Игра осмысляется как коллективное действие в ситуации, когда её возможность поставлена под сомнение. Но именно из-за своей тотальной неуместности она и ценна. Пусть на время, но игра восстанавливает спасительную совместность в ситуации, когда «мы» — не более чем арифметика местоимений.
на пограничной зоне между -мы- и -они-
вдруг -они- стало суммой -оно- потом
из -мы- были вычтены ты / да / я
потом мы играли в баскетбол
ГОЛОВОЙ:
1. последнего пацифиста
2. последнего революционера
3. последнего поэта
4. последнего героя и к тому же
5. последнего достоевского
Культура больше не способна выступать убежищем, она раздражена и заражена тем же распадом, что и мир вокруг. «Глаз камеры», раннее способный запечатлеть историю, оказывается воспалённым органом («На линзах камер конъюнктивит»), болезнь которого слишком долго скрывали. Медиум больше не гарантирует никакого бессмертия: «Я же не помню ни одного текста, ни одной картины, ни одного лица, ни одного слова, я только вижу, как бежит эта плёнка, как двигается твой рот, пока ты говоришь».
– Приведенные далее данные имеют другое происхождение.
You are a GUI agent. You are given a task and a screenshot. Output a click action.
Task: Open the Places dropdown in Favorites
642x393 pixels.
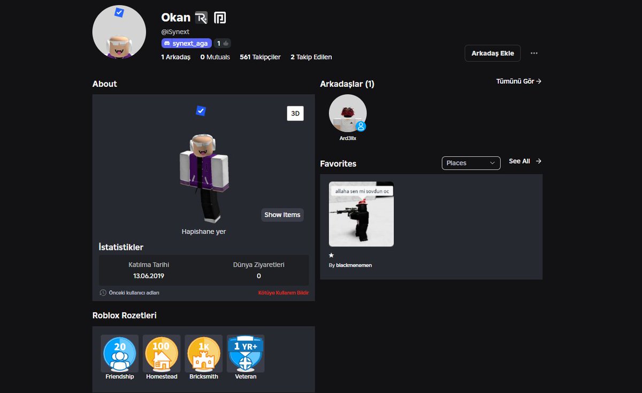tap(471, 163)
Кульминационной точкой пряток наоборот (лирический субъект говорит так громко и непрерывно, явно хочет быть найденным) становится смерть, причём не поэта, а режиссёра, который, казалось, умереть просто не был способен. Поэма «Это не стихотворение в трёх актах, написанное на смерть французского кинорежиссёра…» сопротивляется траурной канонизации и тем самым будто расширяет возможности истории, на которые она никогда не осмелится. Разбитый на акты текст сочетает в себе формы драмы, манифеста, памфлета-инвективы (это, возможно, одни из самых значимых жанров книги), интервью, очерка. Ничто из этого, никто из «персонажей» поэмы не может отрицать смерть — навязанное правило. Никто, кроме самой поэзии, которая по сути оказывается отказом замолчать в «молчанке», закрыть глаза в «жмурках» и спрятаться в «прятках».